Сегодня впервые она заговорила с Ширвинским об их отношениях. Она все еще была под впечатлением Вариных страданий и, уже собираясь уходить, вдруг вспыхнула смертельной тревогой и спросила:

– А если у меня будет ребенок?

Ширвинский, принявший с нею за эти дни покровительственно-снисходительный тон, ее успокоил.

И больше они уже об этом не говорили.

Она ушла домой; заглянула к Варе, которая все еще не вставала от слабости и боли в спине; потом, сняв шелковую свою кофточку, надела красную распашонку, заплела косичками волосы и пошла к Ксении Игнатьевне.

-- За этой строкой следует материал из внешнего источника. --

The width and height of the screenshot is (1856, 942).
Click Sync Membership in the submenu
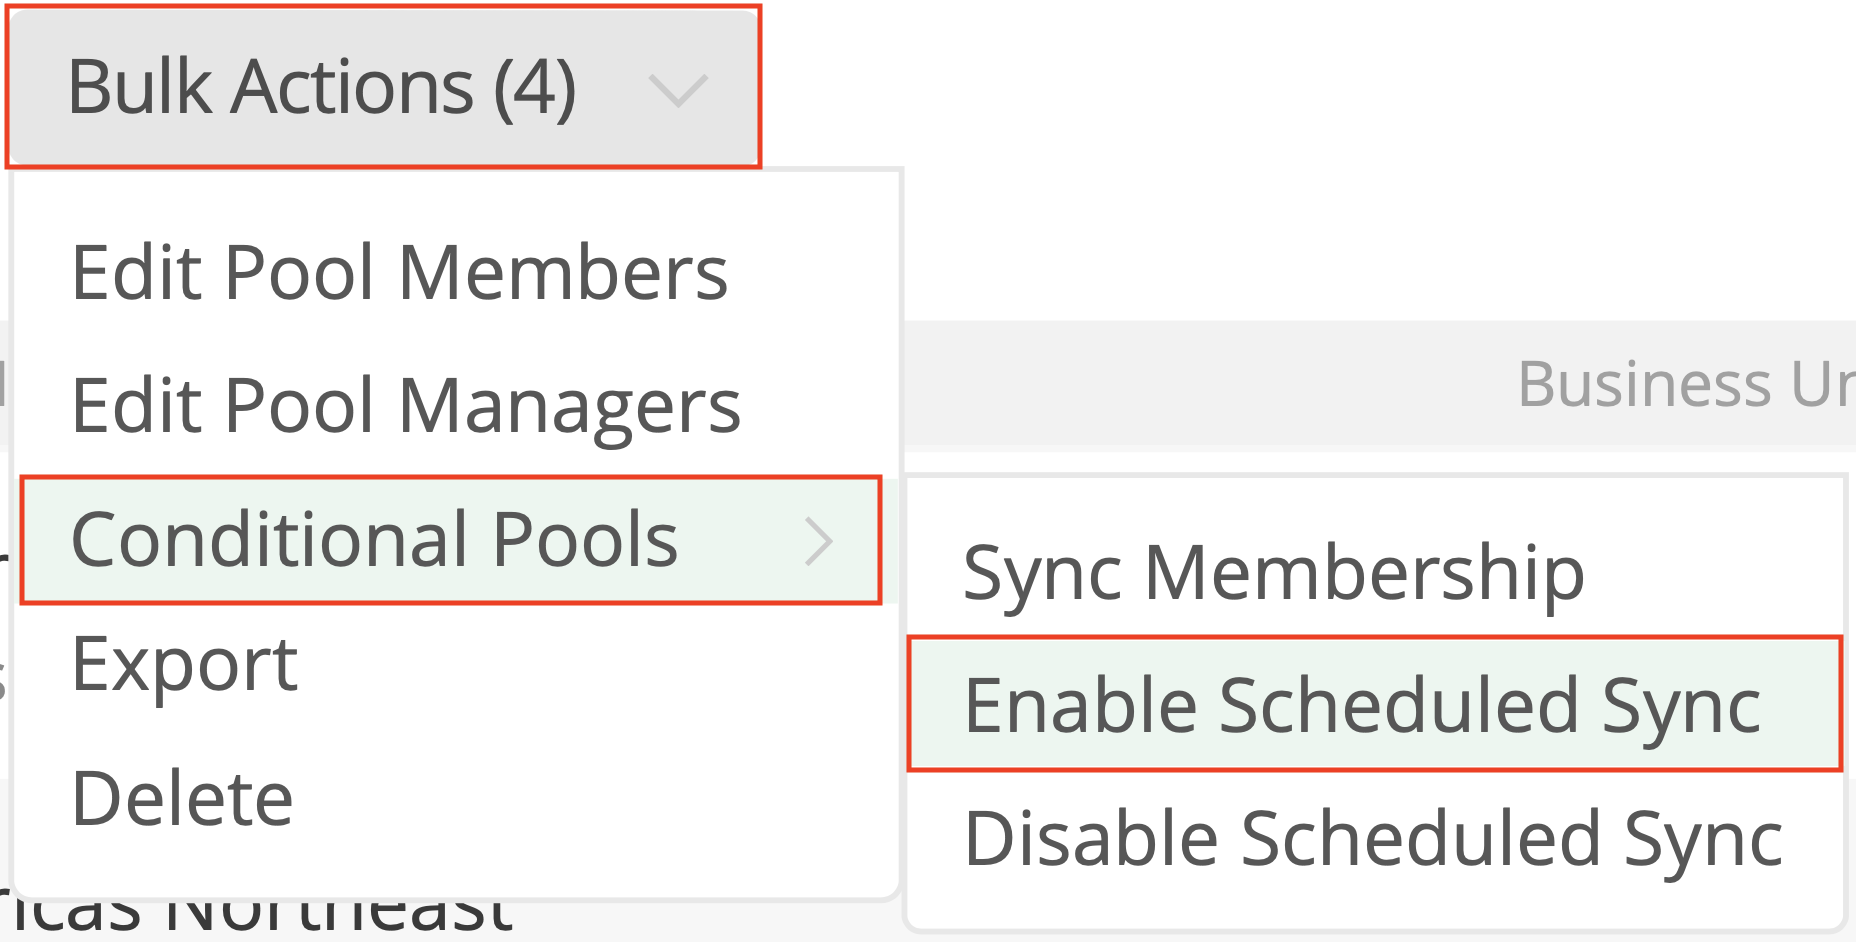(x=1273, y=573)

Больная наконец уснула. Вздрагивая и слабо стоная во сне, она лежала навзничь, с брошенными поверх одеяла восковыми руками. Лицо тоже было восковое, с заостренным носом, но руки при свете лампадки пугали больше своею тяжелой неподвижностью.

Одно мгновение Ольга подумала, что перед нею труп. Она быстро прикрыла руки матери пледом и села в кресло.

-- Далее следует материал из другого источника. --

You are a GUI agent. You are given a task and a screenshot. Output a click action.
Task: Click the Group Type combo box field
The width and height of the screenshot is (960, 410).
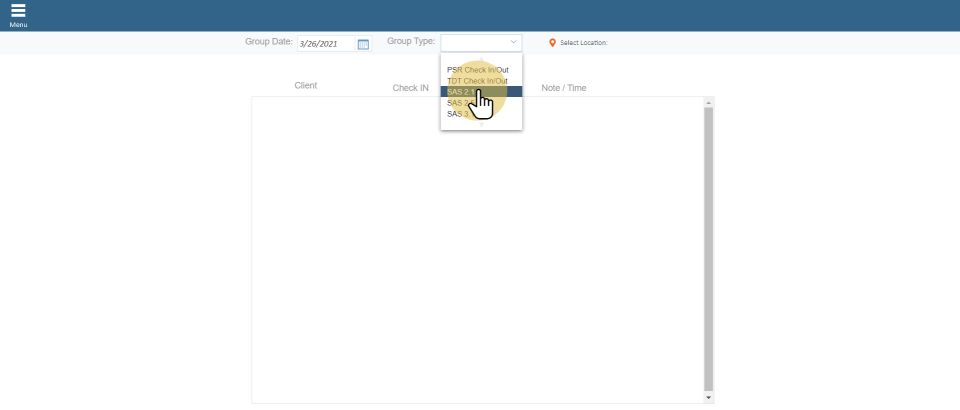[x=474, y=42]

Девушка слушала, как кровь, приливая к ее закинутой кверху голове, стучала в виски. Но мало-помалу она уплывала в далекое…

Нагоревший фитиль лампады перед старинным киотом затрещал и погас.

Ольга вздрогнула, окруженная со всех сторон сплотившимися тенями, но сейчас же замерла, плененная прошлым.

Перед ней прошли давно забытые образы из такого теперь, казалось, далекого детства. Она увидала ясно, точно во сне, более ярком, чем действительность, и чужой край, поразивший ее тогда своими тихими озерами и снежными высями, и себя, и брата Аркадия, и отца, и мать.

Бывают таинственные часы в нашей жизни, которые мы переживаем дважды. Такой час возврата наступил для Ольги.


XXVI

Она сидела со своим братом в угловой гостиной, у открытого окна. Ветер ласкался к ее волосам и веял в лицо запахом водяных лилий.

Над озером гасло солнце, и озеро было темно-красно, а лес у его берега казался черным. Чайки и стрижи резали воздух.

Стоящий на столе огарок пылал то желтым, то синим огнем и плакал белыми слезами.

Оба ребенка смотрели на свечу и, кажется, думали одно и то же.

Там, на другом конце дома, умирала их мама.

Она давно уже лежала в кровати, пылающая и обессиленная, и давно дети не слышали ее голоса, потому что их боялись пустить к ней.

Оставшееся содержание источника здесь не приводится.